What to do: Edit the material below by replacing "Event Log" with "Activity Log", leaving everything else unchanged and omitting the pictures.

(Data records)
start
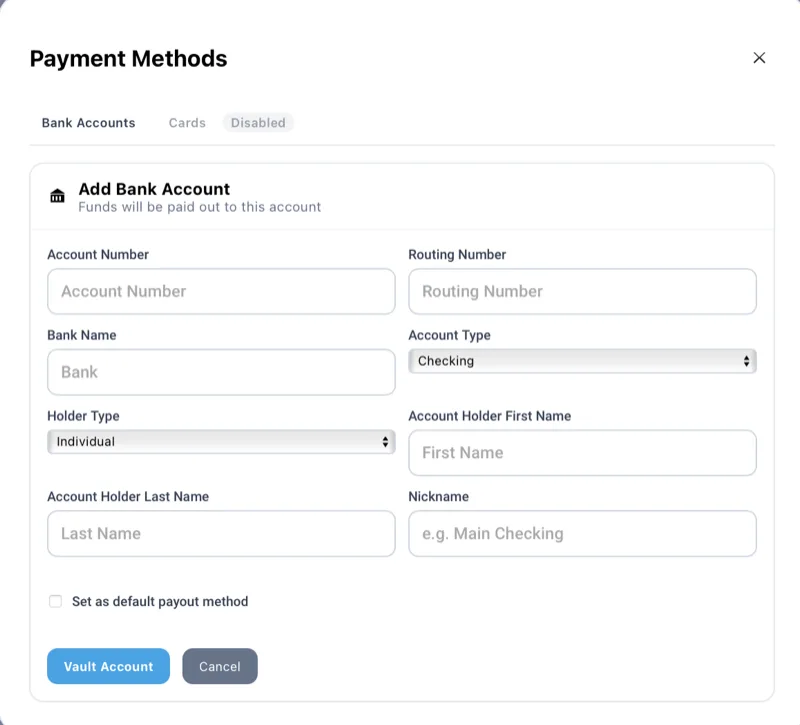Change Checking to another account type
This screenshot has height=725, width=800.
click(582, 361)
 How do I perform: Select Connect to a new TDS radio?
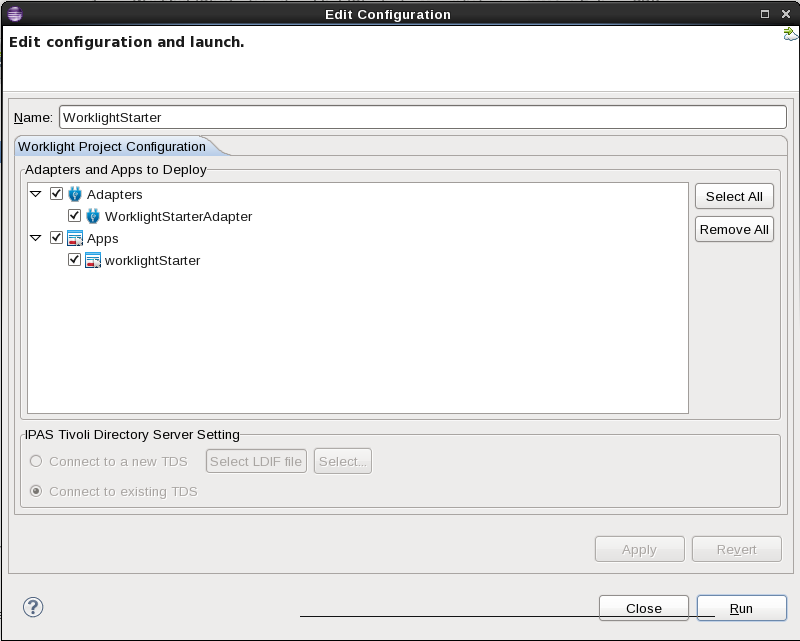(36, 461)
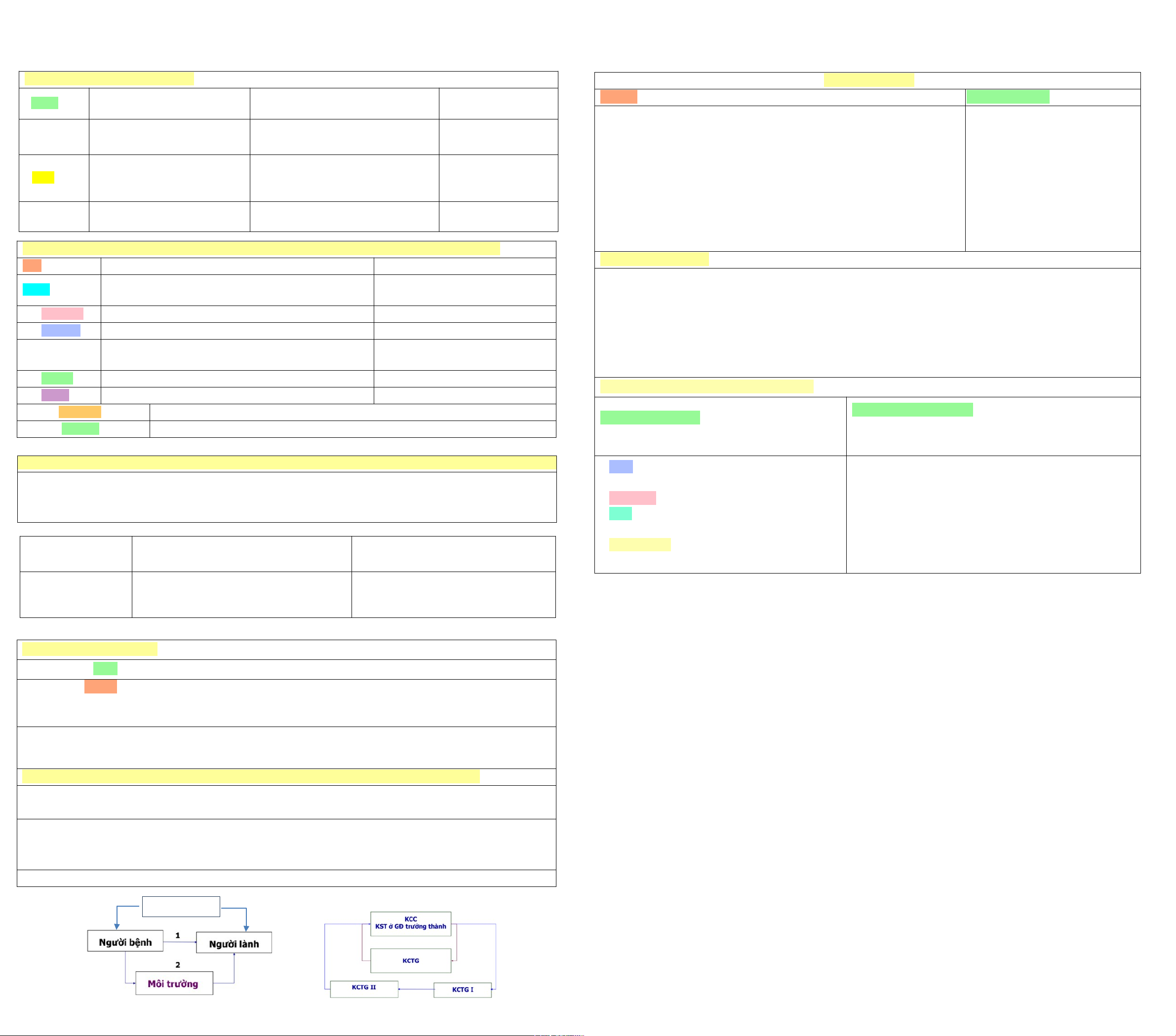This screenshot has height=1036, width=1176.
Task: Click the arrow from Người bệnh to Người lành
Action: point(180,942)
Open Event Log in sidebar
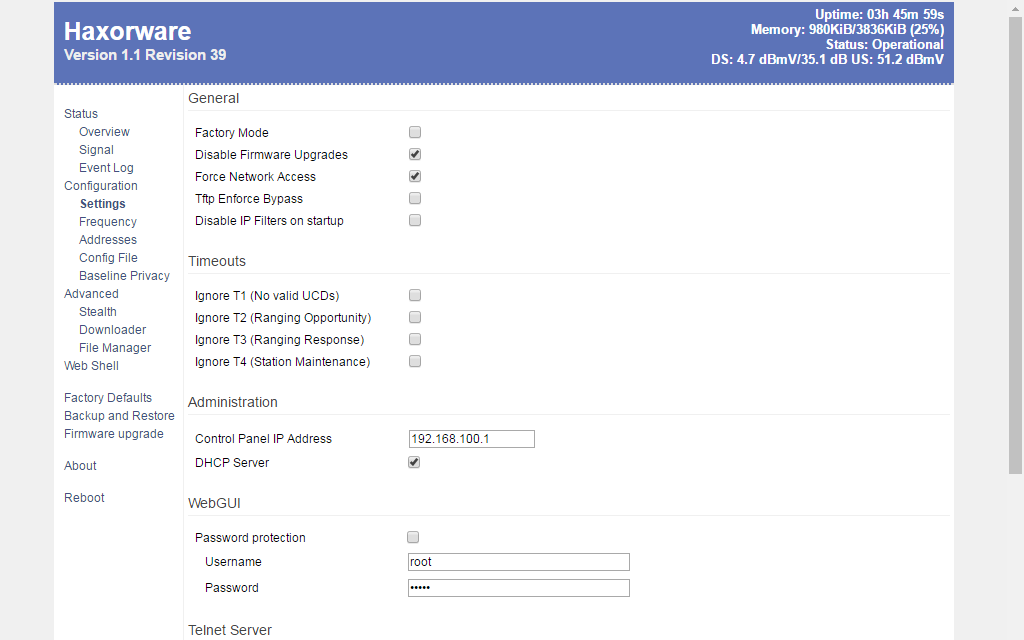 (x=106, y=168)
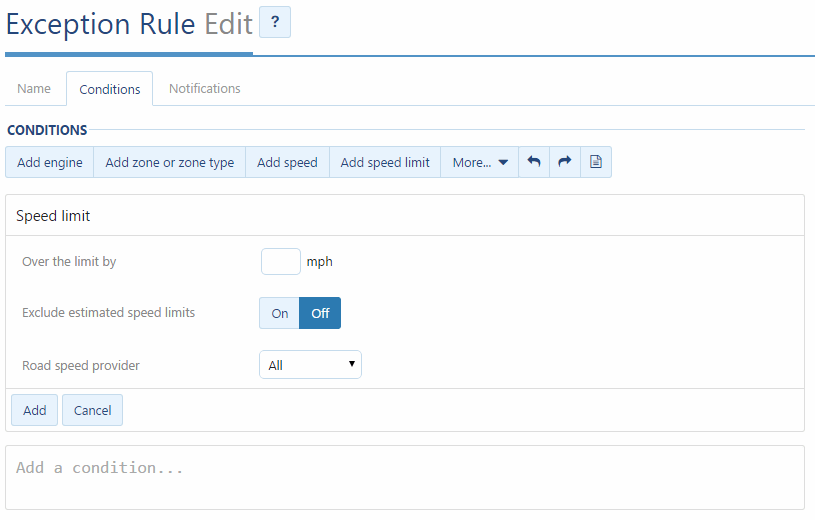Click the redo arrow icon
This screenshot has width=815, height=520.
click(564, 162)
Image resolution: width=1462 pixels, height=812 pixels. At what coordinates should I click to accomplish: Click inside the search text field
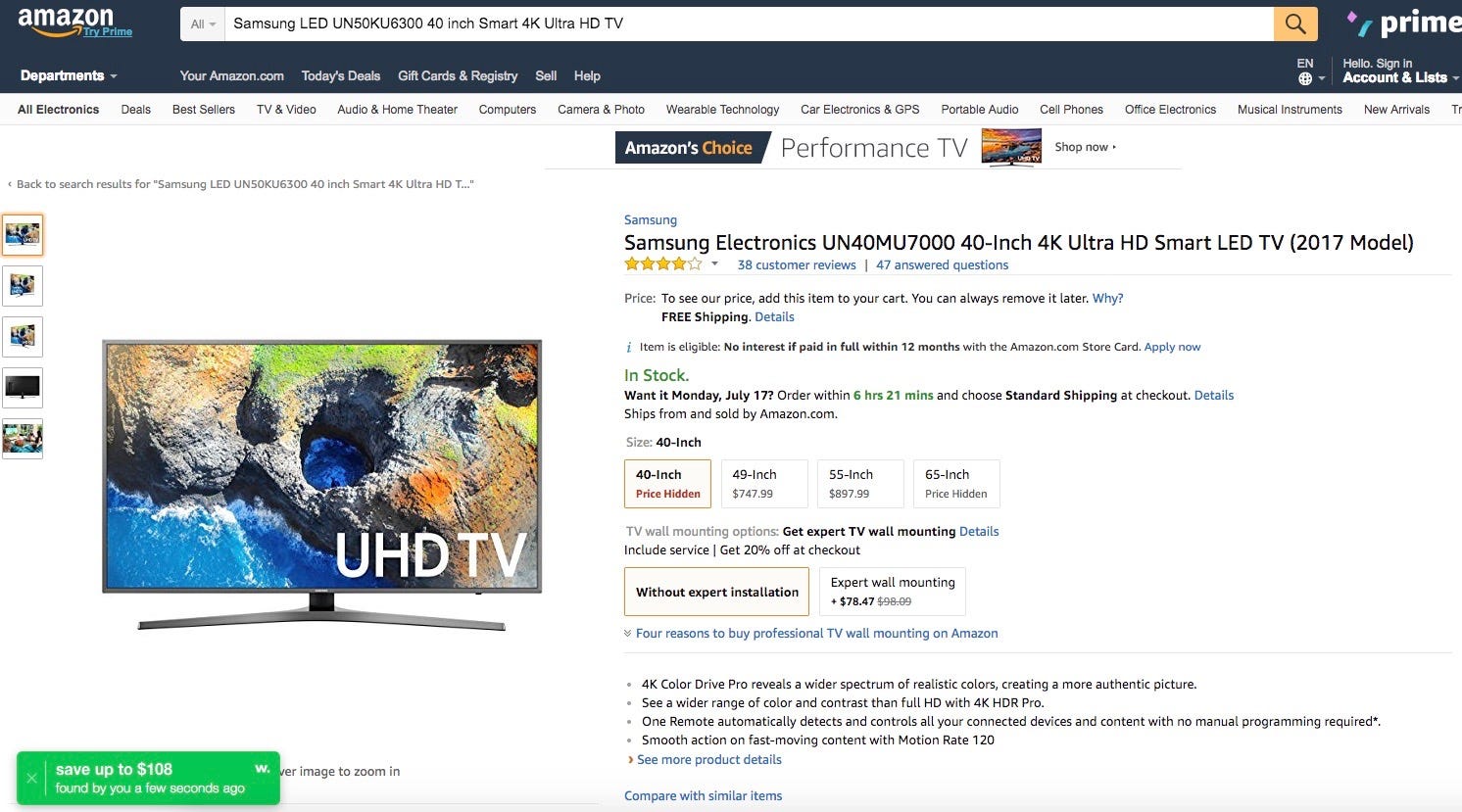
end
Output:
Change Checking to another account type
This screenshot has height=725, width=800.
click(582, 361)
 How do I perform: Select Connect to a new TDS radio?
(36, 461)
This screenshot has height=1036, width=1176.
Task: Click the arrow from Người bệnh to Người lành
Action: point(180,942)
Open Activity Log in sidebar
 (x=106, y=168)
Click the redo arrow icon
This screenshot has width=815, height=520.
click(564, 162)
Image resolution: width=1462 pixels, height=812 pixels. At what coordinates should I click to accomplish: Click inside the search text field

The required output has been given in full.